Feehily invents a fictional subplot in which Sally, a young student, is persuaded by Norman, her young man, to interview Payne-Gaposchkin for The Harvard Crimson, a prestigious student publication. Norman, a veteran of the Korean war, appears to be a clean-cut American guy, but it soon emerges that he is an unsympathetic careerist working for the CIA in its anti-red witch hunts. He believes that professors in universities, with their liberal ideas, corrupt the minds of their students and turn them into Commie stooges. At first Sally naively agrees to help him by quizzing Payne-Gaposchkin with loaded political questions. But can she resist the charisma of the older woman?
It has to be said that Feehily’s subject, which she calls “the most famous Buckinghamshire woman who most people have never heard of”, is fascinating. I had no idea about Payne-Gaposchkin’s achievements in astrophysics and I love the fact that now I’ve been enlightened. On the other hand, although The Lightest Element is a neat 95-minute show, I do feel that it only presents some fragments of the Payne-Gaposchkin story. Now that the playwright has told me something, I want to know more: this play, compelling as it is, seems to me like a taster — surely, there’s a full-length play to be written about this subject.
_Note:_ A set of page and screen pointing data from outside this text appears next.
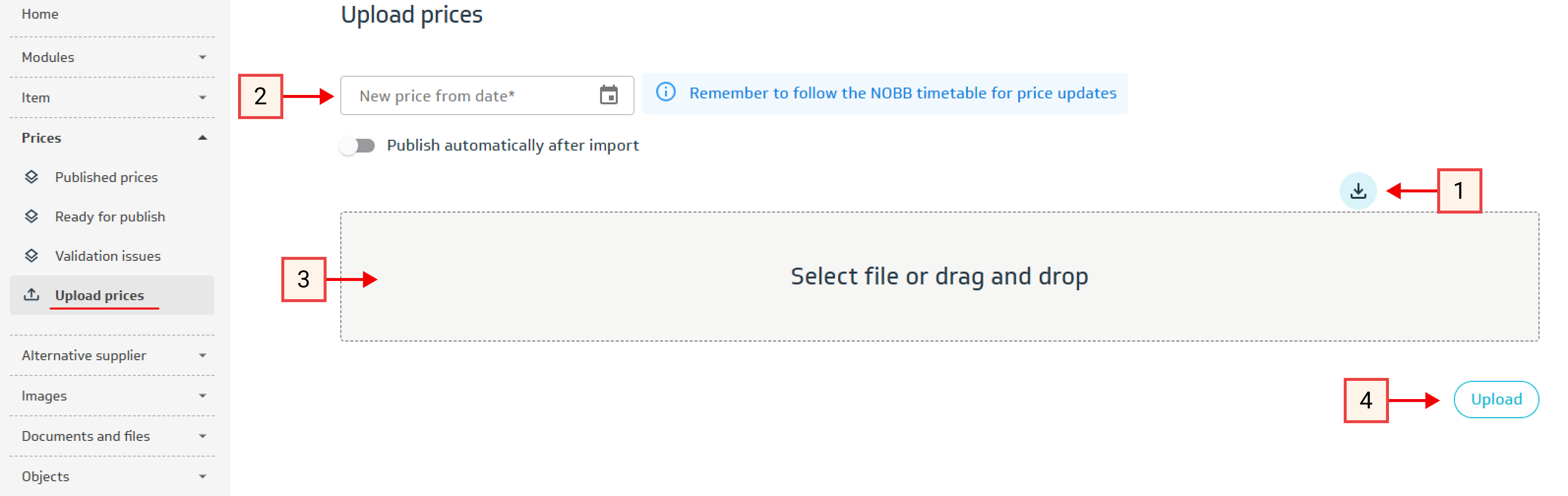Open Published prices page
Image resolution: width=1568 pixels, height=496 pixels.
[x=106, y=177]
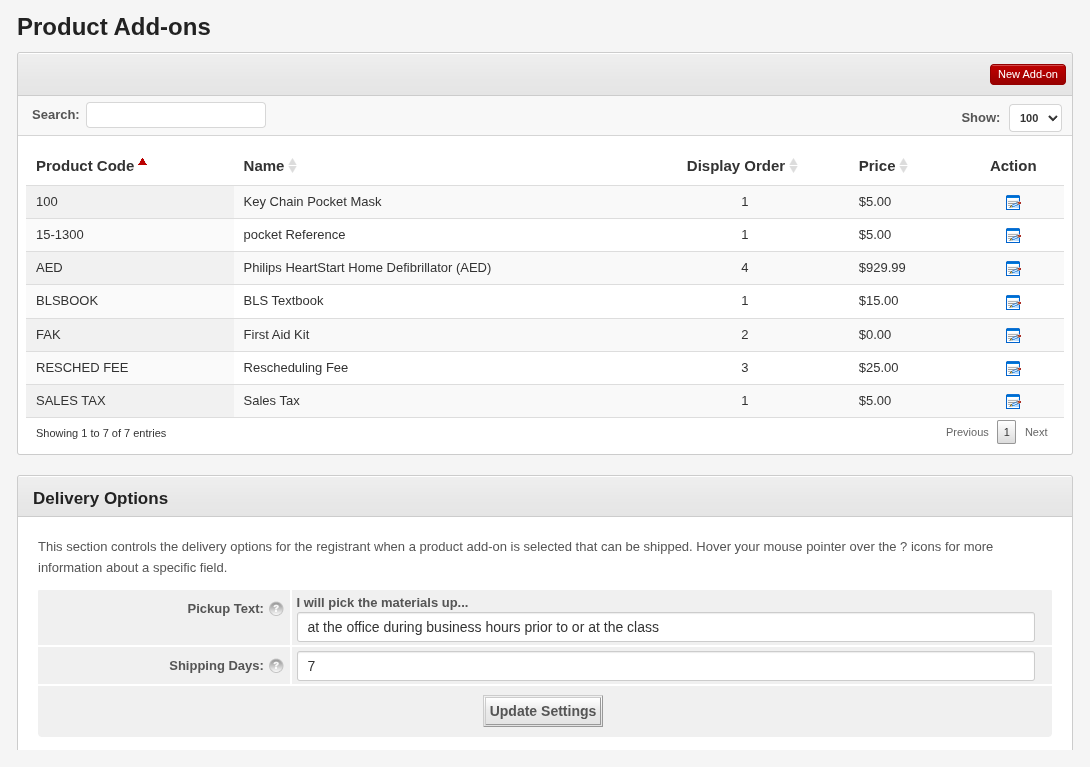This screenshot has width=1090, height=767.
Task: Sort by Display Order column
Action: pyautogui.click(x=736, y=166)
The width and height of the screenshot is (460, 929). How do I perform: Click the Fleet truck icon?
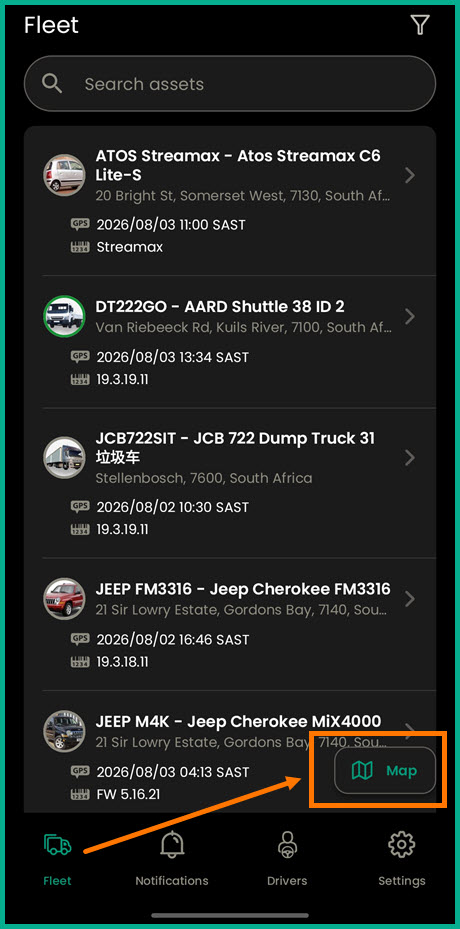point(58,844)
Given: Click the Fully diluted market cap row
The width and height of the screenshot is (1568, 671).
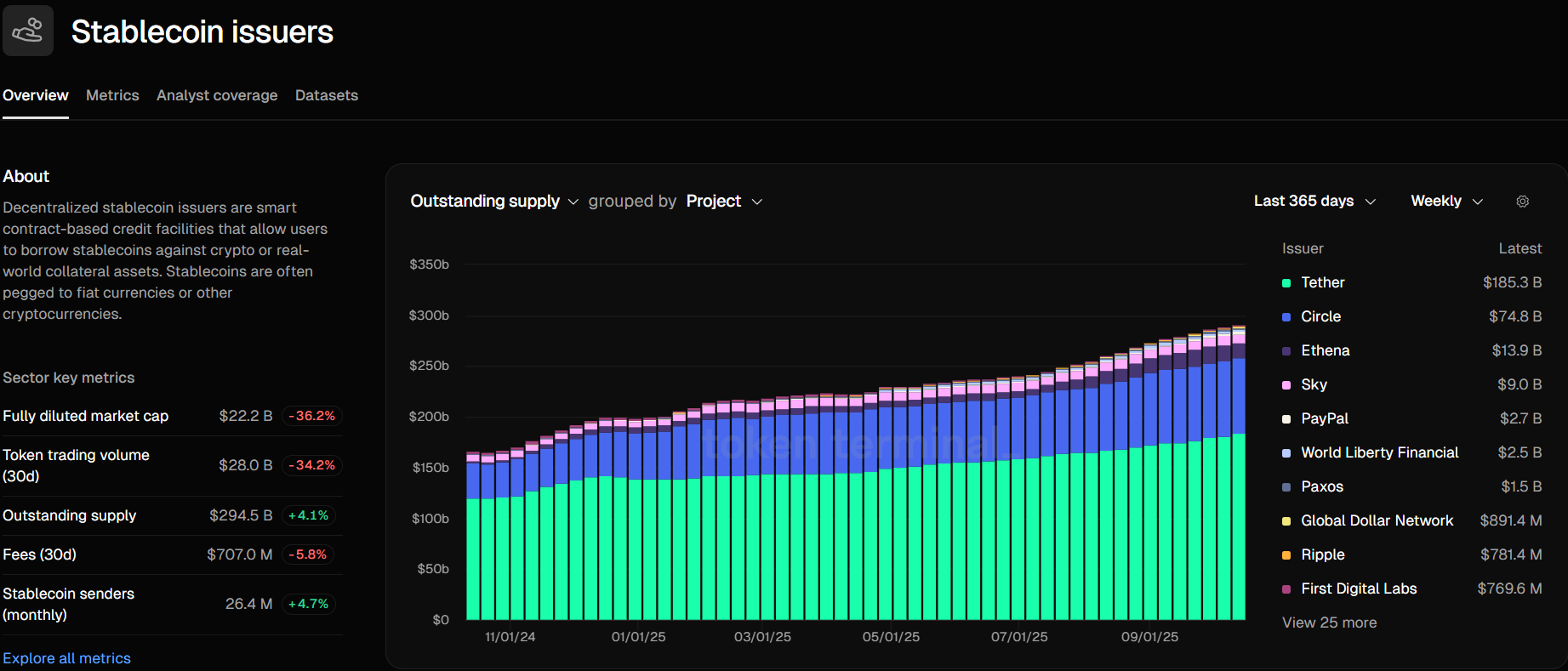Looking at the screenshot, I should coord(170,416).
For example, Feehily more than once mentions the discussions that the Payne-Gaposchkins hosted during the war: it would have be fascinating to know more about these. As it is, the most dramatic conflict in this version is the fictional one between Sally and Norman, and even this relationship — with its depiction of the power relations between men and women in 1950s America — could have been expanded. Isn’t there some more to say about how anti-Communism played out in Harvard in those years, and also about the uneasy links between the sciences and politics?
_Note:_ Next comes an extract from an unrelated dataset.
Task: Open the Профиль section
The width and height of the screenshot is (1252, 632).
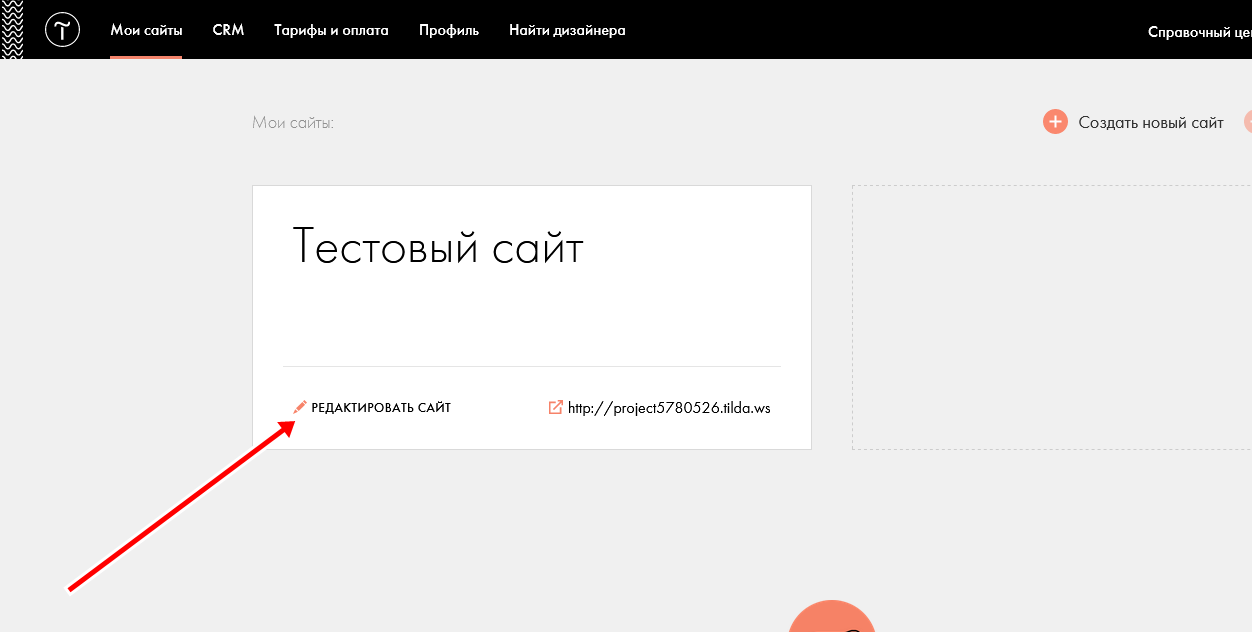Action: click(x=449, y=30)
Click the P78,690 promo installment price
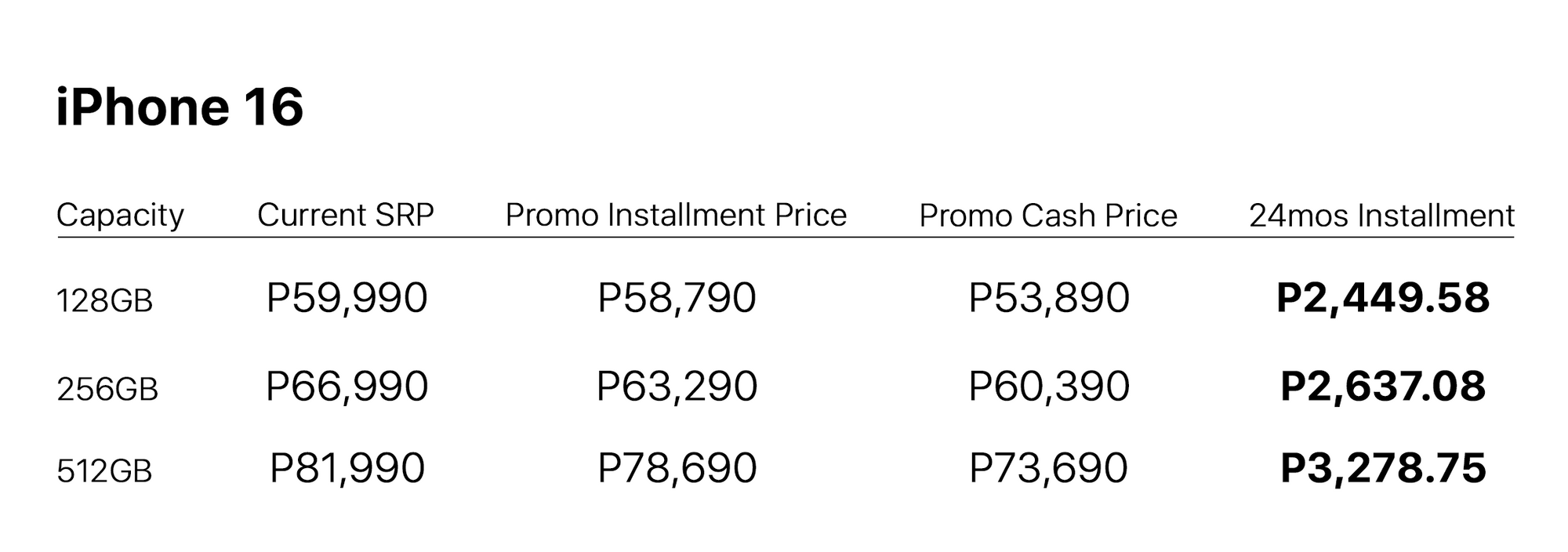The height and width of the screenshot is (552, 1568). [x=677, y=469]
As it is, The Lightest Element is sleek in its plotting and gives us plenty of examples of masculine myopia and hysteria. In a central scene, the Harvard professors come up with a ludicrous variety of reasons, from the intellectual to the biological, why a woman should not have the same status as a man. This, along with Payne-Gaposchkin’s own more stoic account of her career, is still relevant. You’d love to be able to say that these attitudes don’t exist any more — except that they do. Likewise, politics, and especially anti-progressive attitudes, are still alive and well in prestigious institutions. So a lot of the writing retains a resonance even if it is occasionally marred by anachronisms.
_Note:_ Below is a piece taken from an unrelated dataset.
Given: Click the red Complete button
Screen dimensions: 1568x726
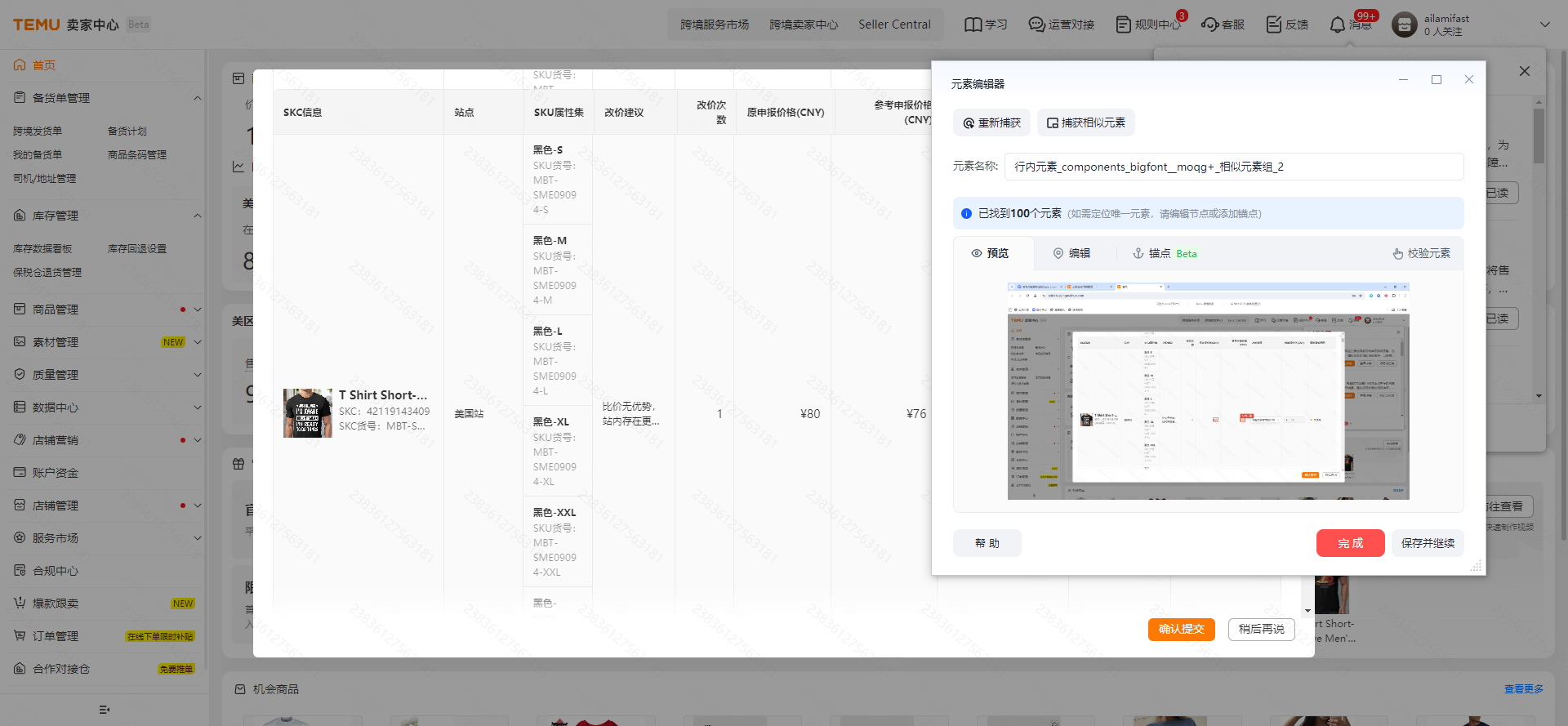Looking at the screenshot, I should click(1350, 543).
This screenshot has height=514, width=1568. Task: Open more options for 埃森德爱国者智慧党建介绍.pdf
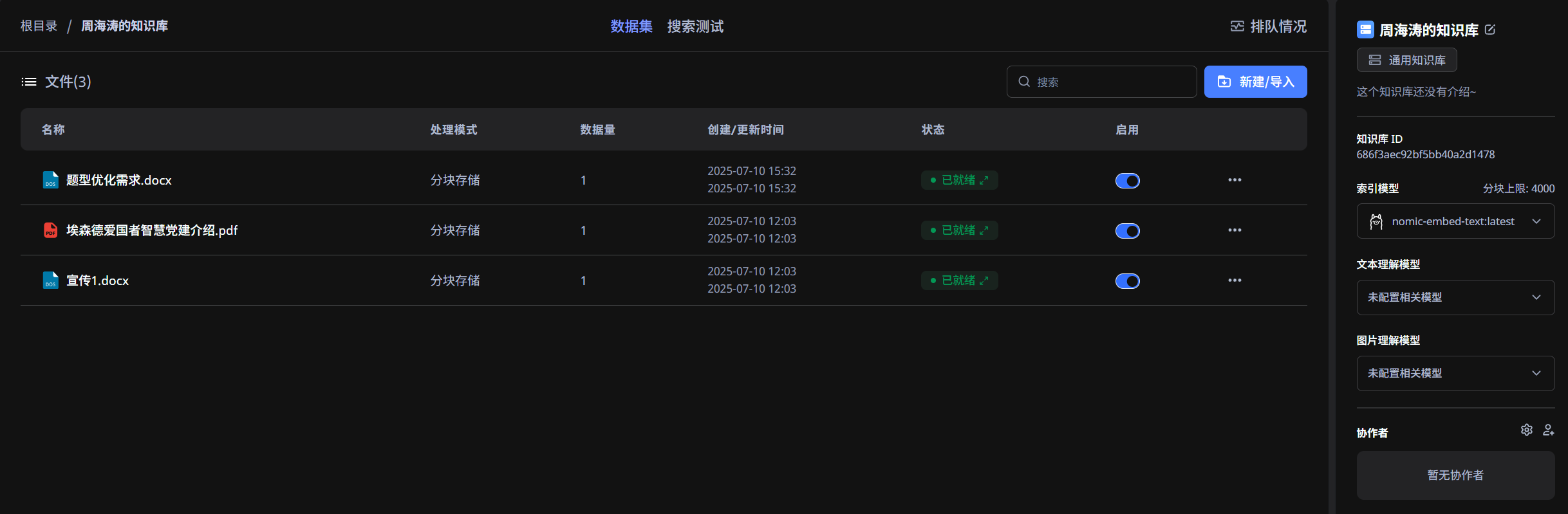(1234, 230)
Alice Hamilton’s coolly paced production can’t quite tease all of the drama out of a story whose ending — “Don’t let anyone shut you up. Make some noise, ladies!” — has a powerful tinge of inspiration. This important scene is a lecture — a form which in the theatre feels a bit static. Still, Sarah Beaton’s set has a curved video screen above the stage, where video designer Zakk Hein can project attractive images of the sky, stars, and mathematical equations. At the centre of the action, which moves back and forth across the decades, Maureen Beattie gives a serious, subtle and detailed reading of Payne-Gaposchkin’s personality, and her performance is always fascinating to watch. In the subplot, Annie Kingsnorth and Steffan Cennydd play Sally and Norman, while Rina Mahoney (Rona), plus Simon Chandler and Julian Wadham as two of several professors, all lend good support. But while Feehily succeeds in conveying her enthusiasm for her central character, and some of the excitement and wonder of scientific discovery, the play is a rather slender affair.